— START OF Record extracts —
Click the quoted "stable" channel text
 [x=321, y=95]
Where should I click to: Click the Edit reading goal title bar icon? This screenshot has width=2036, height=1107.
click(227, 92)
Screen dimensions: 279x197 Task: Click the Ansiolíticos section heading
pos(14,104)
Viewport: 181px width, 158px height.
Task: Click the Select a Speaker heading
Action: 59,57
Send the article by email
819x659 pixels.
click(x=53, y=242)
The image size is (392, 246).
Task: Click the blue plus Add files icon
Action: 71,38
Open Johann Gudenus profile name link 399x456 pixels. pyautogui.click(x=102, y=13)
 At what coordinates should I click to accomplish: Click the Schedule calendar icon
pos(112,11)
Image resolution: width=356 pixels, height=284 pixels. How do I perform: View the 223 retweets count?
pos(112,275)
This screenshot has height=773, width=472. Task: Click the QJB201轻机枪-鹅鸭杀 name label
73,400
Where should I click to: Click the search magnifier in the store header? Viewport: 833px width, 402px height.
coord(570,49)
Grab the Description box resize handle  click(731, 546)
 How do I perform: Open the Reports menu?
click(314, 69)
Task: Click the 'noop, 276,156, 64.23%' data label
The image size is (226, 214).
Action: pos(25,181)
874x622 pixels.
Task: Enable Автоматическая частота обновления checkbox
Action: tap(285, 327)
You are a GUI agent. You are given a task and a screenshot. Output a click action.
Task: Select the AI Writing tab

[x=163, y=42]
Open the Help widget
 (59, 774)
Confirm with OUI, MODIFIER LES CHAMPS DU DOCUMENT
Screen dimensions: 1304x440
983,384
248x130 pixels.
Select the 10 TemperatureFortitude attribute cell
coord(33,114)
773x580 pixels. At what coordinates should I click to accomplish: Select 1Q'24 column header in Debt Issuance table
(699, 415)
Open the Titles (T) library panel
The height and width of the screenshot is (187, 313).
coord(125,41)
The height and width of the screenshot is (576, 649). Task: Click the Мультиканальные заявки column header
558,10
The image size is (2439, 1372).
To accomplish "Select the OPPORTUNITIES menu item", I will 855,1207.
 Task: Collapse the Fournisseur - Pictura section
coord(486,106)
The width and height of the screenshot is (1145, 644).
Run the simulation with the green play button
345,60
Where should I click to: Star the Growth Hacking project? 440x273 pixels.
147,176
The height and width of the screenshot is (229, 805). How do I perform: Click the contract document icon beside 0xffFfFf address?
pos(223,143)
— END OF Record extracts —
Given task — Reproduce every row above verbatim, preserving the original order and line breaks.

Answer —
Click the quoted "stable" channel text
 [x=321, y=95]
Where should I click to: Click the Edit reading goal title bar icon? This screenshot has width=2036, height=1107.
click(227, 92)
Screen dimensions: 279x197 Task: Click the Ansiolíticos section heading
pos(14,104)
Viewport: 181px width, 158px height.
Task: Click the Select a Speaker heading
Action: 59,57
Send the article by email
819x659 pixels.
click(x=53, y=242)
The image size is (392, 246).
Task: Click the blue plus Add files icon
Action: 71,38
Open Johann Gudenus profile name link 399x456 pixels. pyautogui.click(x=102, y=13)
 At what coordinates should I click to accomplish: Click the Schedule calendar icon
pos(112,11)
Image resolution: width=356 pixels, height=284 pixels. How do I perform: View the 223 retweets count?
pos(112,275)
This screenshot has height=773, width=472. Task: Click the QJB201轻机枪-鹅鸭杀 name label
73,400
Where should I click to: Click the search magnifier in the store header? Viewport: 833px width, 402px height.
coord(570,49)
Grab the Description box resize handle  click(731, 546)
 How do I perform: Open the Reports menu?
click(314, 69)
Task: Click the 'noop, 276,156, 64.23%' data label
The image size is (226, 214).
Action: pos(25,181)
874x622 pixels.
Task: Enable Автоматическая частота обновления checkbox
Action: tap(285, 327)
You are a GUI agent. You are given a task and a screenshot. Output a click action.
Task: Select the AI Writing tab

[x=163, y=42]
Open the Help widget
 (59, 774)
Confirm with OUI, MODIFIER LES CHAMPS DU DOCUMENT
Screen dimensions: 1304x440
983,384
248x130 pixels.
Select the 10 TemperatureFortitude attribute cell
coord(33,114)
773x580 pixels. At what coordinates should I click to accomplish: Select 1Q'24 column header in Debt Issuance table
(699, 415)
Open the Titles (T) library panel
The height and width of the screenshot is (187, 313).
coord(125,41)
The height and width of the screenshot is (576, 649). Task: Click the Мультиканальные заявки column header
558,10
The image size is (2439, 1372).
To accomplish "Select the OPPORTUNITIES menu item", I will 855,1207.
 Task: Collapse the Fournisseur - Pictura section
coord(486,106)
The width and height of the screenshot is (1145, 644).
Run the simulation with the green play button
345,60
Where should I click to: Star the Growth Hacking project? 440x273 pixels.
147,176
The height and width of the screenshot is (229, 805). How do I perform: Click the contract document icon beside 0xffFfFf address?
pos(223,143)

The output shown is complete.